How much do babies cost per year
“I regret having my child”
abortion new york city
best time to have a baby
baby age 29
writing career, baby
cost of birth without health insurance new york city
writer mother new york city
“Okay,” Halle said, hugging me again. “I love you. I’m excited!”
“Love you too,” I said, weak, tired. “Thanks for meeting me.”
“Of course, dude!” she said, all Midwestern sweetness. “Just one thing, though—”
“Yeah?”
“I support you no matter what you do, but if you do have the baby, you have to let me throw the gender-reveal party.”
“We are not going to have a fucking gender-reveal party!” I yelled after her.
I sat down at the library just like I’d been doing every day for weeks. I didn’t write a word.
That night I met Dustin in a church basement after he got off work. Not to pray but to pick up our CSA farm share. We stood in front of crates of late-summer tomatoes and zucchini, solemn. We’d been playing house for years and the universe had called our bluff. I thought of us lugging a newborn down the steps, tried to imagine carrying all these vegetables and a baby too. No, we would skip next year. Or we wouldn’t have the baby. One or the other.
“I talked to Amy today,” I said. “She says she got an abortion on the Upper East Side.”
“Yeah?” he said. “And you had this talk out of nowh
ere, huh?”
He was smiling. He looked relieved.
I rolled my eyes, threw tomatoes in a tote bag. “Anyway, she said they put her to sleep and when she woke up, she was sitting in a big armchair. Then she ate cookies. Then she left.”
“Cookies, eh? Were they good cookies?”
I looked at him. “What do you mean?”
“What?”
What I was feeling then was subconscious but undeniable. I rushed through pears and flowers and up the steps of the church basement, back out into the September air. I was full of rage, even though I’d brought it up. The hysterical pregnant woman already. I had been trying to appear reasonable, to be (or appear to be) open to his preferences, as if having a baby were like choosing where to order takeout from. Whatever you want!

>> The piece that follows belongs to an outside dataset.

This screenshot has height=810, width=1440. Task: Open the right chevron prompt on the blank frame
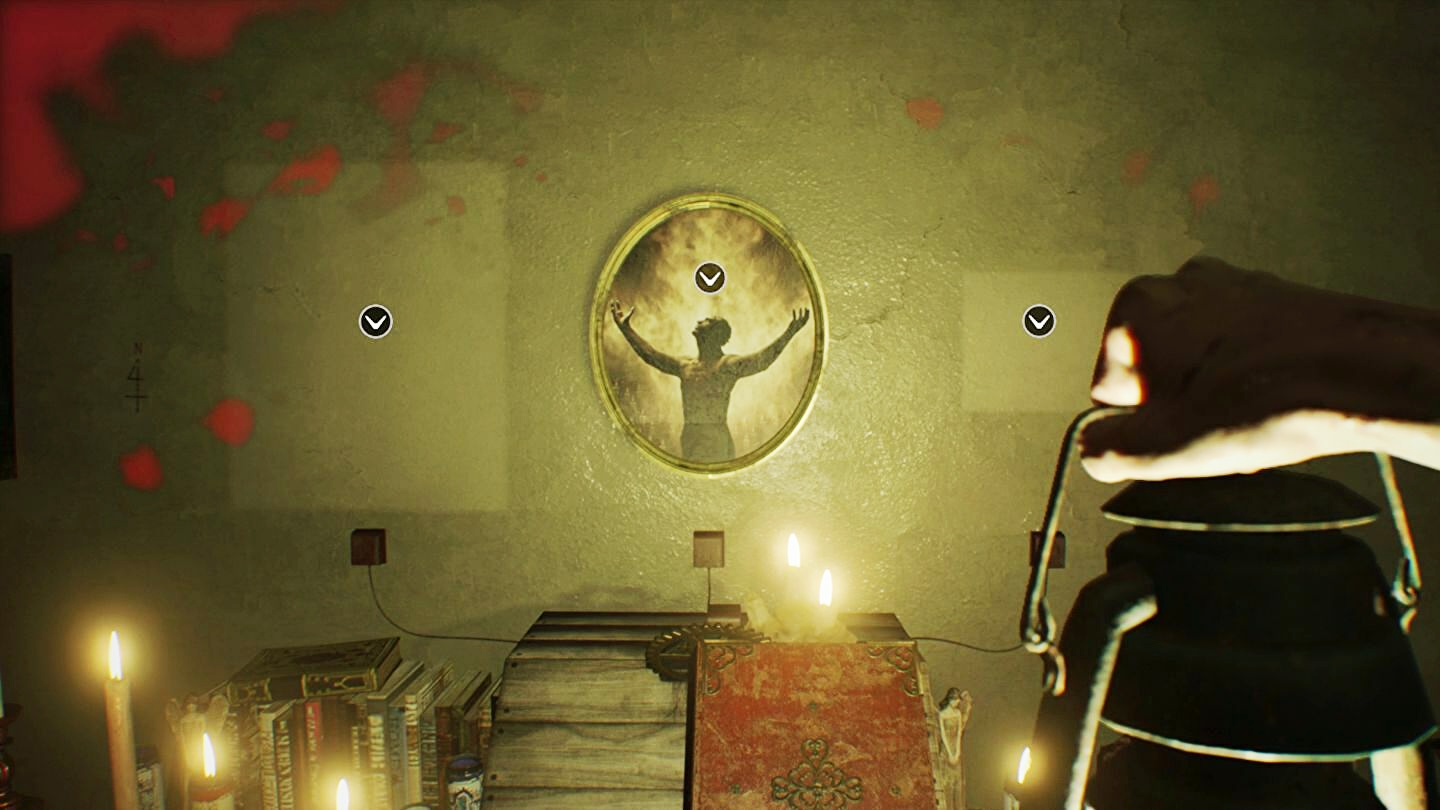coord(1037,321)
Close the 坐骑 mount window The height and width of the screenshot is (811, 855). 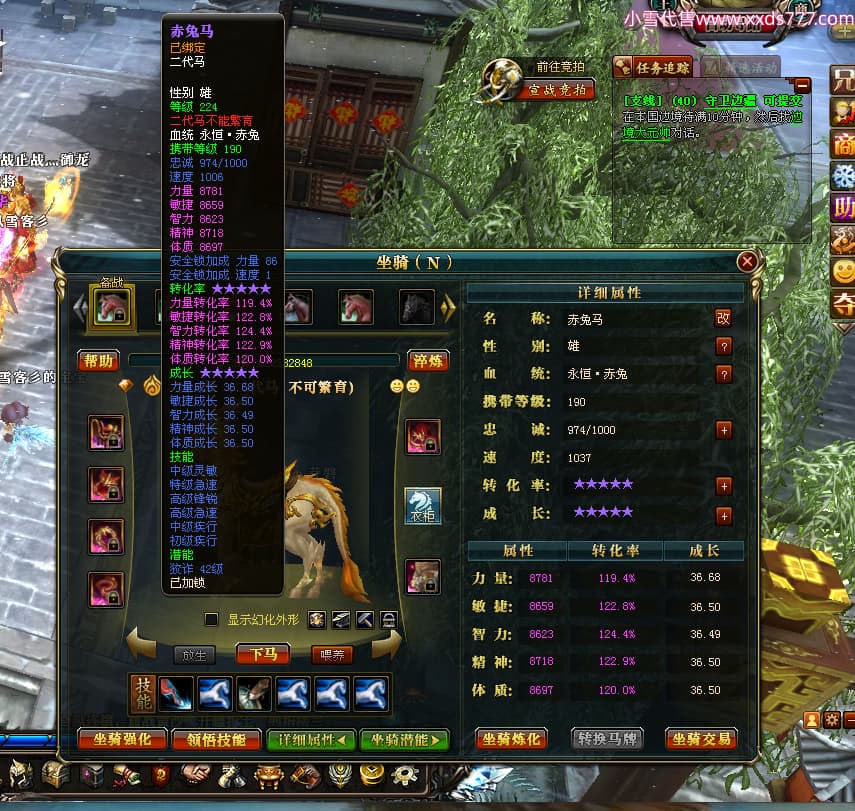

When Dustin caught up to me he had a tote bag over each arm, bayonets of kale poking out from under his armpits. We walked in stride, in perfect weather. The sun was starting to set, doing pretty, atmospheric things. It made me want to put sad music on in my headphones and walk around feeling like the protagonist of my own life.

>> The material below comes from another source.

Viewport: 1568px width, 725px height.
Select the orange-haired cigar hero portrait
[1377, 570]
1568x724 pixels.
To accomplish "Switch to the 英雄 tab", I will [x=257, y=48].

“Well, for me,” he said, “to me, and of course my opinion only counts so much, but I just don’t know why we would do it when we aren’t ready.”

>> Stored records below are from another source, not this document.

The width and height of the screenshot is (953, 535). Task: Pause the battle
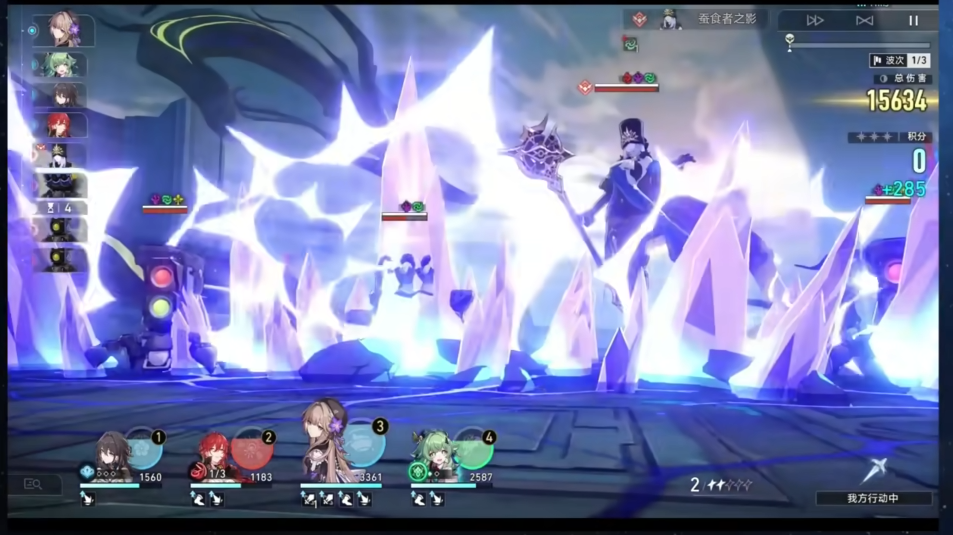click(x=913, y=20)
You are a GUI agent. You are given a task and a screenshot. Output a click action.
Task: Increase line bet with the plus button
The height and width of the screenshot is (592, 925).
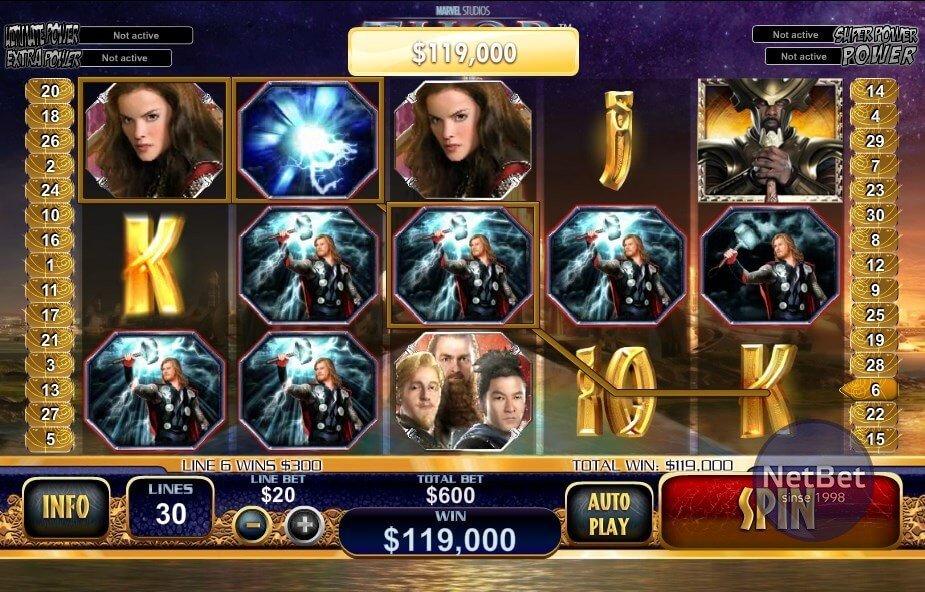pyautogui.click(x=305, y=524)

Something sank in me. His reaction was logical but somehow I hadn’t anticipated it—it seemed impossible that we could love each other and yet feel so different, want such different things. I realized that he had been at work all day feeling fine because he figured we weren’t going to go through with it. Was that why he’d insisted he wasn’t freaking out? I had managed to talk to all of my friends that day in the library, everyone but him. “You have so much time,” Amy had said. Then again, she’d told me she still did the math to see how old her kid would be. She didn’t regret it, no, but how could you not think about it from time to time? How could you not do the math? Loss was the word that stuck with me.